(Records from a dataset)
——————————

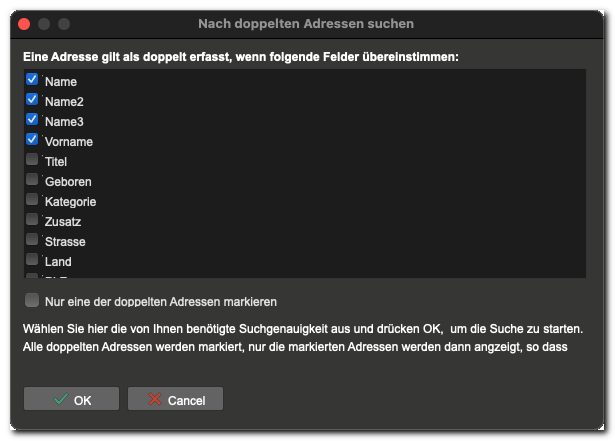
Task: Disable the Name3 field checkbox
Action: coord(32,119)
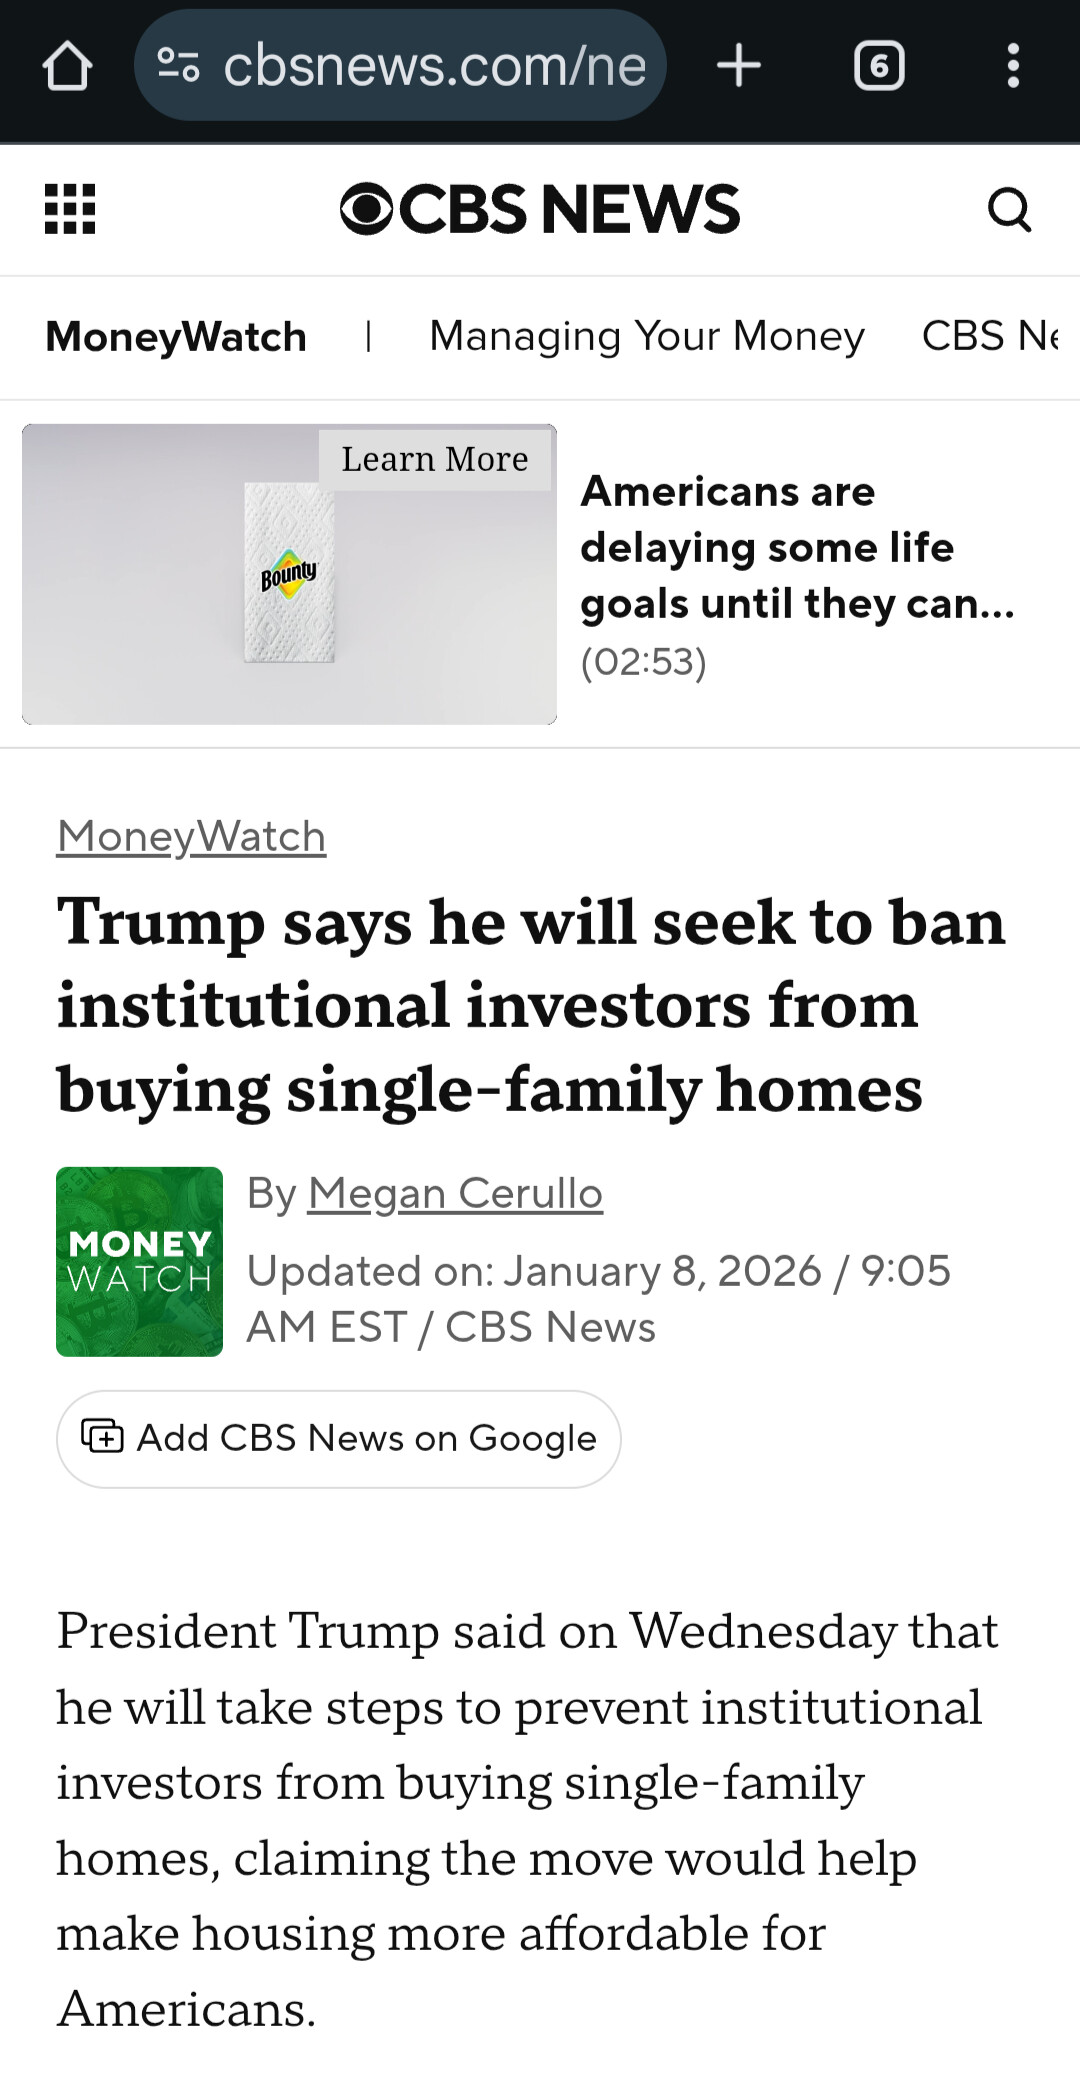This screenshot has width=1080, height=2083.
Task: Tap the browser home icon
Action: tap(67, 67)

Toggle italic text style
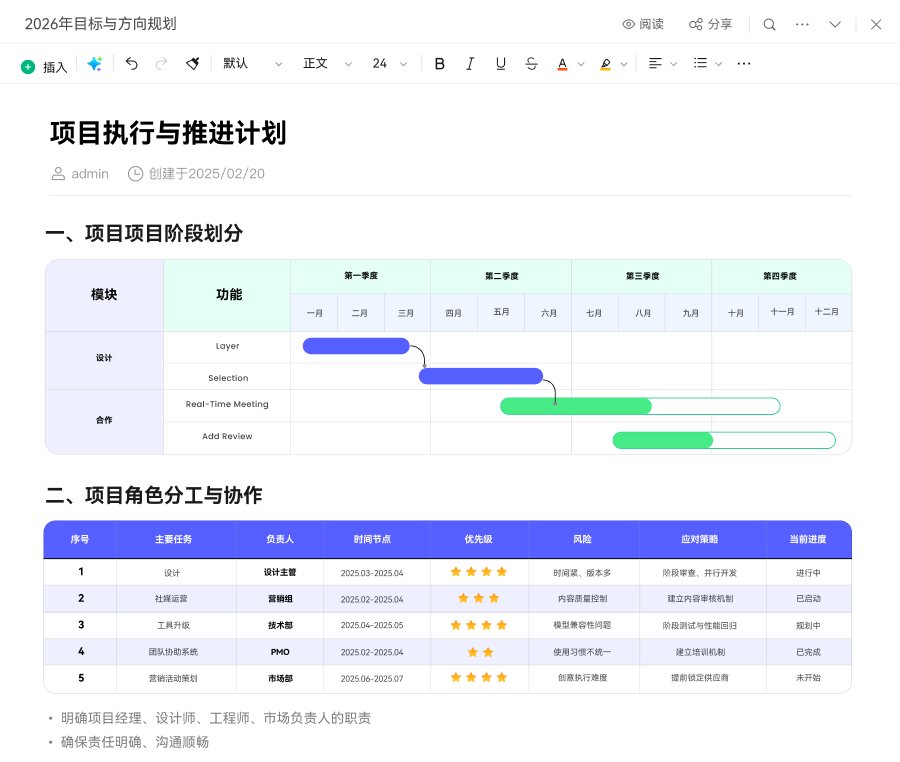[470, 64]
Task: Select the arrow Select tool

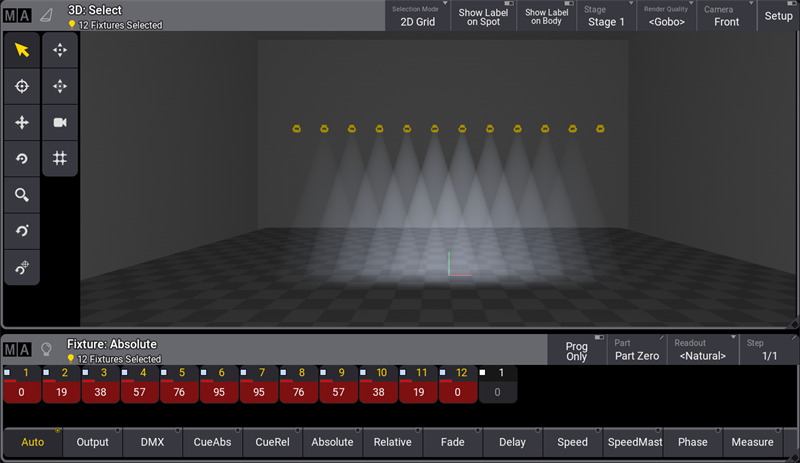Action: click(x=22, y=50)
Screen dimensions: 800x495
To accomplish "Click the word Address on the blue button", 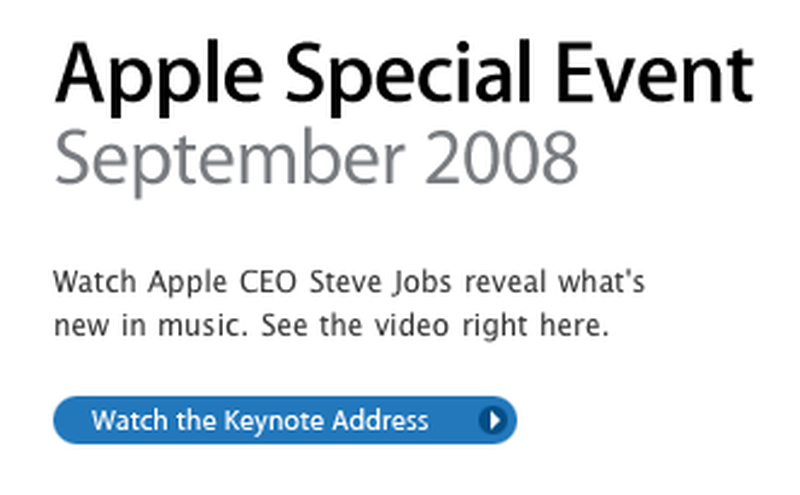I will pyautogui.click(x=380, y=420).
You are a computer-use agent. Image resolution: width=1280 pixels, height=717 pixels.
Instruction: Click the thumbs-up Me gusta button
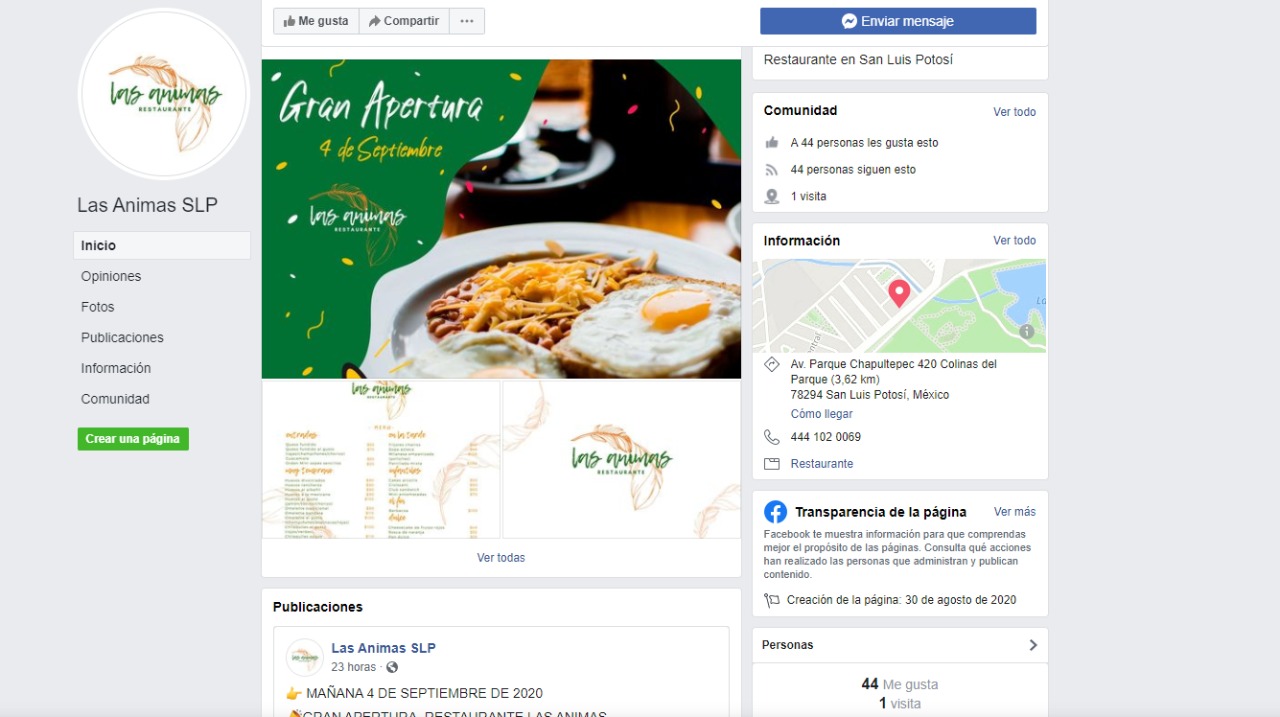coord(316,21)
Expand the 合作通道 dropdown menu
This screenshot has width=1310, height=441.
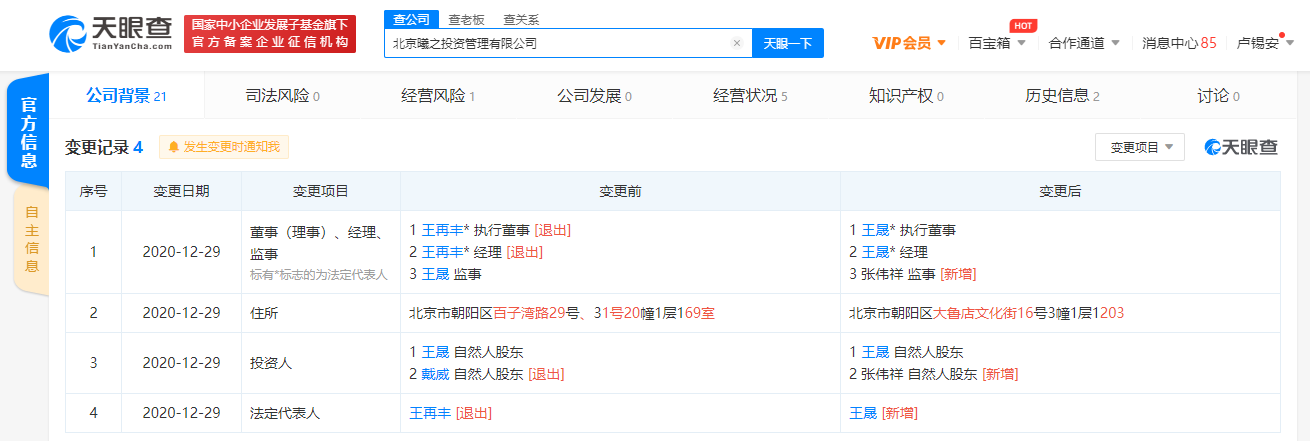click(1083, 43)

——————————

» **GOAL OF THE EXERCISE**
When you find the line that contains "You are a computer-use", retype it and every line after it through the end of the data above, exactly, with no pictures.

» **ANSWER TO THIS TASK**
You are a computer-use agent. Image resolution: width=1280 pixels, height=717 pixels.
Instruction: Click the thumbs-up Me gusta button
coord(316,21)
Expand the 合作通道 dropdown menu
This screenshot has width=1310, height=441.
click(1083, 43)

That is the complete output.